Prigozhin's men include Russian prisoners, freed under a deal that will hand them a pardon if they fight for six months. But if they join up and desert, they face execution.
In November, independent Russian news outlet Mediazona reported that publicly available data from Russia's Federal Penitentiary Service showed the overall prison population shrank by more than 23,000 people in September and October, suggesting many convicts had taken up Prigozhin's offer.
Prigozhin would welcome the political victory a win would bring him in Moscow. Meanwhile, the U.S. says Prigozhin wants control of the salt and gypsum from the mines.
For Ukraine, say experts, the importance of holding Bakhmut — aside from its value as a symbol of Ukrainian resistance — is partly about sustaining support from Western countries on whose arms supplies Ukraine's war effort is dependent.
With Ukraine having scored a string of battlefield successes, even a relatively insignificant defeat risks creating the perception of stalemate, which could make Western countries less willing to extend support for Kyiv amid their own mounting economic problems stemming from the war.
'Our town used to be so beautiful'
Meanwhile, the scant few ordinary citizens who remain in the city try to survive.
Bakhmut was home to roughly 70,000 people before the war, but even months ago the population was estimated at closer to 10,000.
Intense shelling has left 60 per cent of the city in ruins, Donetsk Gov. Pavlo Kyrylenko said last week.
Like Mariupol and other contested cities, Bakhmut endured a long siege without water and power.
"People who left moved to stay with their children or brothers and sisters. They had places to go," resident Ilona Ierhilieieva said in October as she mixed soup on an open fire by the side of the road. "But as for us, we don't have a place to go. That's why we are here."
Last week, a drive around Bakhmut by Reuters revealed the scars of months of bombardment, from smashed storefronts to mangled workshops and wrecked businesses.

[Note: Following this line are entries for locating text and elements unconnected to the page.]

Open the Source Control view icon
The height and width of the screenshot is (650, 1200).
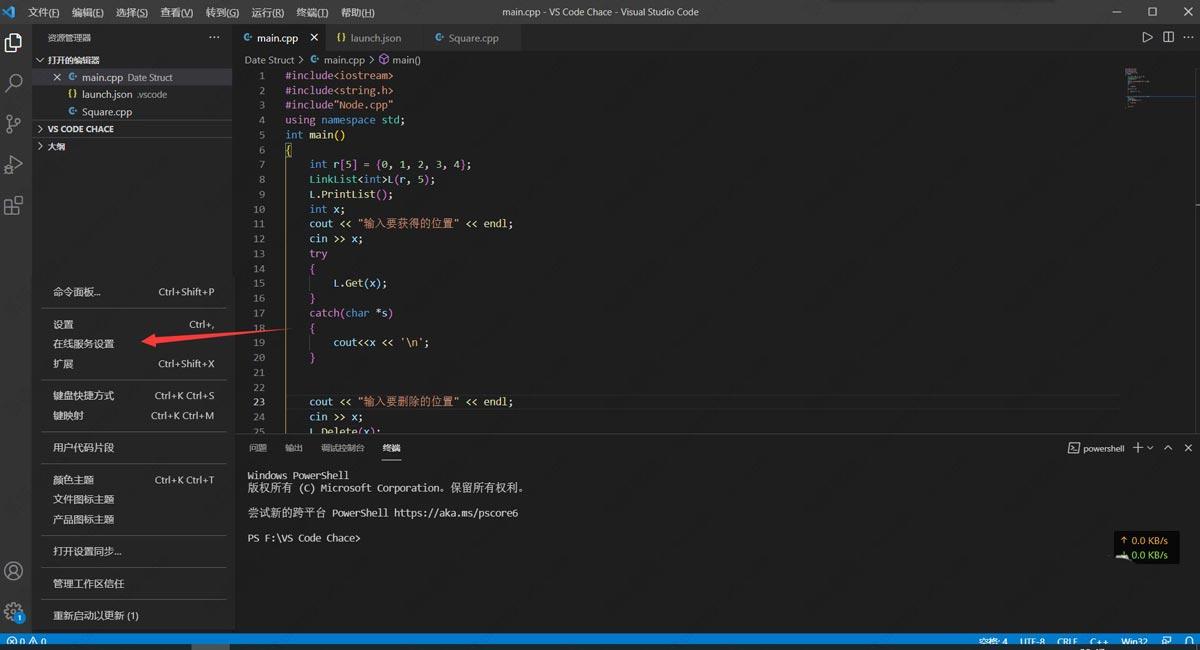pos(14,124)
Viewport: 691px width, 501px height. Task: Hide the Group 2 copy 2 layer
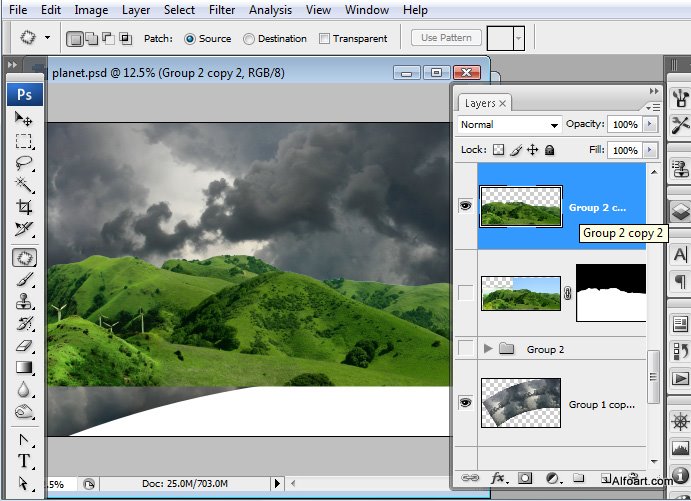[x=465, y=206]
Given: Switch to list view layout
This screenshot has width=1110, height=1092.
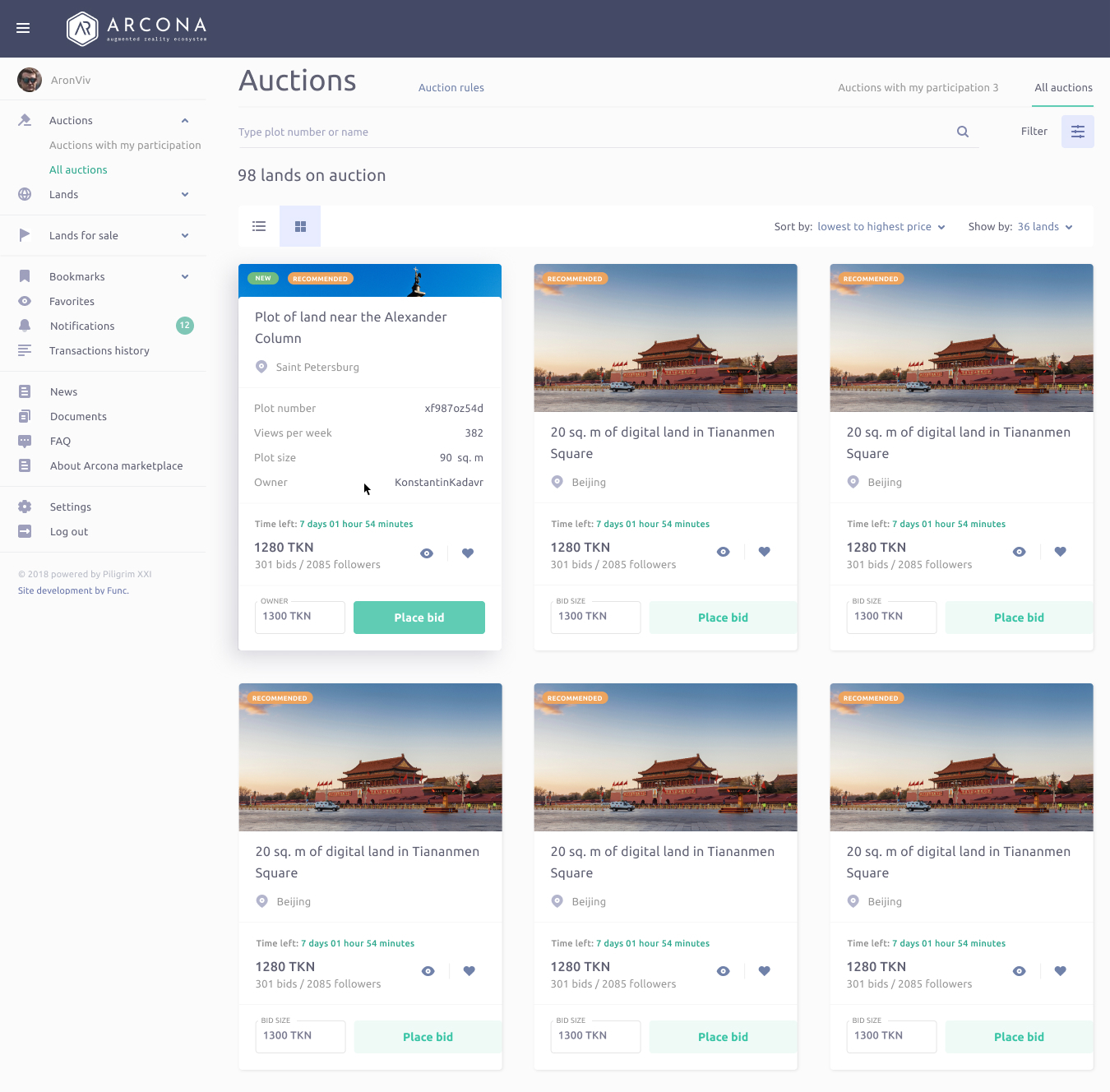Looking at the screenshot, I should pos(259,226).
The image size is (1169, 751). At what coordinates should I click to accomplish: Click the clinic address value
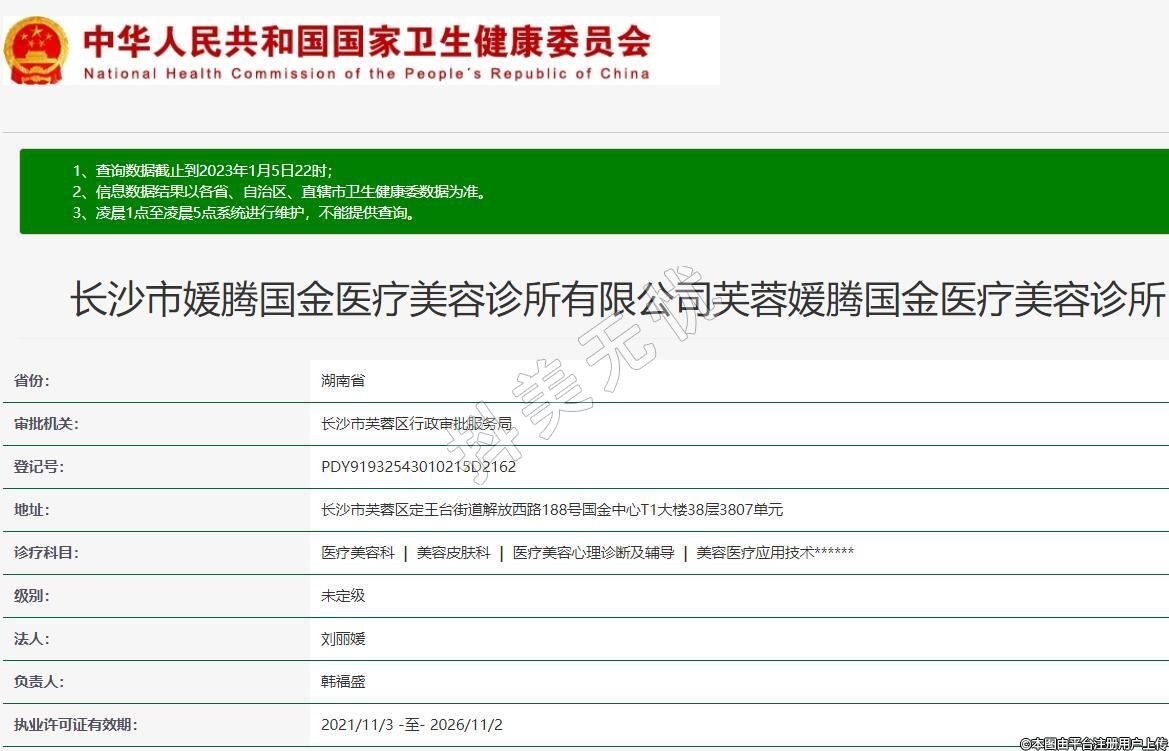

Volunteers like Vasyl Liesin, 30, help to maintain "invincibility centres," set up to provide electricity, heat, water, internet service, mobile phone connections and medicines free of charge as Russian attacks devastate basic civilian infrastructure.
The centres may demonstrate spirit, but they are far from invulnerable.
"When we visited another invincibility point yesterday for 15, 20 minutes, a rocket hit us. It damaged a volunteer vehicle, killed one person, and injured four," said Liesin, who was wearing a helmet and a flak jacket.
"Volunteers were injured, and one local Bakhmut volunteer lost a limb and was evacuated. I hope that people were in their protective gear, but the situation is unclear. We know they were seriously injured."
Olha, 75, smartly dressed and wearing lipstick, reminisced as she carried shopping bags along a Bahkmut street last week.
"Dear God, our town used to be so beautiful," she said.
"There were roses everywhere, flowers," she added, hardly flinching at the sound of a distant boom.